■ Supplied data:
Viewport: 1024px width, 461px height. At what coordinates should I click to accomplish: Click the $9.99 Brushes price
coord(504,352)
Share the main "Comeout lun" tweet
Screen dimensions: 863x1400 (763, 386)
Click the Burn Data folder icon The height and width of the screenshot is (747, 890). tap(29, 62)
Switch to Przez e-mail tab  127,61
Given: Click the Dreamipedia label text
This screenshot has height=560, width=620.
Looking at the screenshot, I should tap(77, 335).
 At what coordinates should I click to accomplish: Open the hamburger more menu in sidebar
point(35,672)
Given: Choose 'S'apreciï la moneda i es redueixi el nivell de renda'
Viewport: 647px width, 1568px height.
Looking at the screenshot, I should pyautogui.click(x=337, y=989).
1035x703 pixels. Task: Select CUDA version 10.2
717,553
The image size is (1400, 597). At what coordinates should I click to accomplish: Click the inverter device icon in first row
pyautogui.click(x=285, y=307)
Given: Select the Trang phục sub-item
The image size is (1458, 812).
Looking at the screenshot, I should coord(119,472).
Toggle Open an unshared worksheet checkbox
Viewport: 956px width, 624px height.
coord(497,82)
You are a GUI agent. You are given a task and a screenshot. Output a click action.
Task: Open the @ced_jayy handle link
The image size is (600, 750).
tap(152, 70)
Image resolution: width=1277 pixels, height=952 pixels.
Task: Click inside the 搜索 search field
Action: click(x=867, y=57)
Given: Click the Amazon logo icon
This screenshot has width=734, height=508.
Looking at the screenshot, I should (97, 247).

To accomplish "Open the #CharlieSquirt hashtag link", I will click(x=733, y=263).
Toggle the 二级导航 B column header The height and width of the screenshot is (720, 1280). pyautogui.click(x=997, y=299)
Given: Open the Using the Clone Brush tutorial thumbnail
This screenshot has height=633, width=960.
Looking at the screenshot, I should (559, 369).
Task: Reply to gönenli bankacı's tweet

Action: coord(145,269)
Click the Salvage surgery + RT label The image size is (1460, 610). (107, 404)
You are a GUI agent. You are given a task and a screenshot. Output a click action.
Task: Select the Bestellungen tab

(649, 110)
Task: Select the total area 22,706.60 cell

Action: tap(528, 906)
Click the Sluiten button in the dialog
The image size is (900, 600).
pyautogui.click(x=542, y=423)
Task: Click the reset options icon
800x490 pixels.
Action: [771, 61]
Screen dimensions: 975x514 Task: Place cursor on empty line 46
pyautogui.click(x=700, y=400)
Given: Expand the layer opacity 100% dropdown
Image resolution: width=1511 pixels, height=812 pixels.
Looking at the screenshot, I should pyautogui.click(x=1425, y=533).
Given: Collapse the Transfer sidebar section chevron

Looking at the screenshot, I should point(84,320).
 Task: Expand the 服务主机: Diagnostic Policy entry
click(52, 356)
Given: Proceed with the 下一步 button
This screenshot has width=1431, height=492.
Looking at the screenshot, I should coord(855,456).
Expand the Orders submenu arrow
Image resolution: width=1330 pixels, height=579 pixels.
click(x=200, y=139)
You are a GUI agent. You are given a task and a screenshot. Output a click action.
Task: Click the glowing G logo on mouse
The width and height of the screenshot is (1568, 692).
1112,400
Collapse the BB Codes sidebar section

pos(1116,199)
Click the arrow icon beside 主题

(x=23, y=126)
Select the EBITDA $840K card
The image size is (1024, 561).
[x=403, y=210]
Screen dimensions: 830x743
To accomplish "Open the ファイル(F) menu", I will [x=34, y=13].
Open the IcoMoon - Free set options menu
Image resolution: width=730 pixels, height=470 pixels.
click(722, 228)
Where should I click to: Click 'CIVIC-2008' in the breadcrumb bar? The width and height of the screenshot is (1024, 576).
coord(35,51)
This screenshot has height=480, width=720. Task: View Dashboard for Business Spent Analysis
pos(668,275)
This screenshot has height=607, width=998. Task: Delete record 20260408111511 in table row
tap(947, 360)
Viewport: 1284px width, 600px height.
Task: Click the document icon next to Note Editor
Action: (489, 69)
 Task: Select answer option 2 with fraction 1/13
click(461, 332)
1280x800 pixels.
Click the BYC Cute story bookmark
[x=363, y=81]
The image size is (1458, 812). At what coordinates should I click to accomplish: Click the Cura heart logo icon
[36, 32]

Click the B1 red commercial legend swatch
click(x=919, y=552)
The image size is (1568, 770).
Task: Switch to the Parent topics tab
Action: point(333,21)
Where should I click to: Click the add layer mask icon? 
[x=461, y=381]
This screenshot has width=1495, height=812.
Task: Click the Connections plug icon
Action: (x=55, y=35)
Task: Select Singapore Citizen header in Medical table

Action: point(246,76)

■ The problem:
Set all of the data down again exactly.

■ Answer for this exercise:
Viewport: 1024px width, 461px height. At what coordinates should I click to accomplish: Click the $9.99 Brushes price
coord(504,352)
Share the main "Comeout lun" tweet
Screen dimensions: 863x1400 (763, 386)
Click the Burn Data folder icon The height and width of the screenshot is (747, 890). tap(29, 62)
Switch to Przez e-mail tab  127,61
Given: Click the Dreamipedia label text
This screenshot has height=560, width=620.
Looking at the screenshot, I should tap(77, 335).
 At what coordinates should I click to accomplish: Open the hamburger more menu in sidebar
point(35,672)
Given: Choose 'S'apreciï la moneda i es redueixi el nivell de renda'
Viewport: 647px width, 1568px height.
Looking at the screenshot, I should pyautogui.click(x=337, y=989).
1035x703 pixels. Task: Select CUDA version 10.2
717,553
The image size is (1400, 597). At what coordinates should I click to accomplish: Click the inverter device icon in first row
pyautogui.click(x=285, y=307)
Given: Select the Trang phục sub-item
The image size is (1458, 812).
Looking at the screenshot, I should coord(119,472).
Toggle Open an unshared worksheet checkbox
Viewport: 956px width, 624px height.
coord(497,82)
You are a GUI agent. You are given a task and a screenshot. Output a click action.
Task: Open the @ced_jayy handle link
The image size is (600, 750).
tap(152, 70)
Image resolution: width=1277 pixels, height=952 pixels.
Task: Click inside the 搜索 search field
Action: click(x=867, y=57)
Given: Click the Amazon logo icon
This screenshot has width=734, height=508.
Looking at the screenshot, I should (97, 247).

To accomplish "Open the #CharlieSquirt hashtag link", I will click(x=733, y=263).
Toggle the 二级导航 B column header The height and width of the screenshot is (720, 1280). pyautogui.click(x=997, y=299)
Given: Open the Using the Clone Brush tutorial thumbnail
This screenshot has height=633, width=960.
Looking at the screenshot, I should (559, 369).
Task: Reply to gönenli bankacı's tweet

Action: coord(145,269)
Click the Salvage surgery + RT label The image size is (1460, 610). (107, 404)
You are a GUI agent. You are given a task and a screenshot. Output a click action.
Task: Select the Bestellungen tab

(649, 110)
Task: Select the total area 22,706.60 cell

Action: tap(528, 906)
Click the Sluiten button in the dialog
The image size is (900, 600).
pyautogui.click(x=542, y=423)
Task: Click the reset options icon
800x490 pixels.
Action: [771, 61]
Screen dimensions: 975x514 Task: Place cursor on empty line 46
pyautogui.click(x=700, y=400)
Given: Expand the layer opacity 100% dropdown
Image resolution: width=1511 pixels, height=812 pixels.
Looking at the screenshot, I should pyautogui.click(x=1425, y=533).
Given: Collapse the Transfer sidebar section chevron

Looking at the screenshot, I should point(84,320).
 Task: Expand the 服务主机: Diagnostic Policy entry
click(52, 356)
Given: Proceed with the 下一步 button
This screenshot has width=1431, height=492.
Looking at the screenshot, I should coord(855,456).
Expand the Orders submenu arrow
Image resolution: width=1330 pixels, height=579 pixels.
click(x=200, y=139)
You are a GUI agent. You are given a task and a screenshot. Output a click action.
Task: Click the glowing G logo on mouse
The width and height of the screenshot is (1568, 692).
1112,400
Collapse the BB Codes sidebar section

pos(1116,199)
Click the arrow icon beside 主题

(x=23, y=126)
Select the EBITDA $840K card
The image size is (1024, 561).
[x=403, y=210]
Screen dimensions: 830x743
To accomplish "Open the ファイル(F) menu", I will [x=34, y=13].
Open the IcoMoon - Free set options menu
Image resolution: width=730 pixels, height=470 pixels.
click(722, 228)
Where should I click to: Click 'CIVIC-2008' in the breadcrumb bar? The width and height of the screenshot is (1024, 576).
coord(35,51)
This screenshot has height=480, width=720. Task: View Dashboard for Business Spent Analysis
pos(668,275)
This screenshot has height=607, width=998. Task: Delete record 20260408111511 in table row
tap(947, 360)
Viewport: 1284px width, 600px height.
Task: Click the document icon next to Note Editor
Action: (489, 69)
 Task: Select answer option 2 with fraction 1/13
click(461, 332)
1280x800 pixels.
Click the BYC Cute story bookmark
[x=363, y=81]
The image size is (1458, 812). At what coordinates should I click to accomplish: Click the Cura heart logo icon
[36, 32]

Click the B1 red commercial legend swatch
click(x=919, y=552)
The image size is (1568, 770).
Task: Switch to the Parent topics tab
Action: point(333,21)
Where should I click to: Click the add layer mask icon? 
[x=461, y=381]
This screenshot has width=1495, height=812.
Task: Click the Connections plug icon
Action: (x=55, y=35)
Task: Select Singapore Citizen header in Medical table

Action: point(246,76)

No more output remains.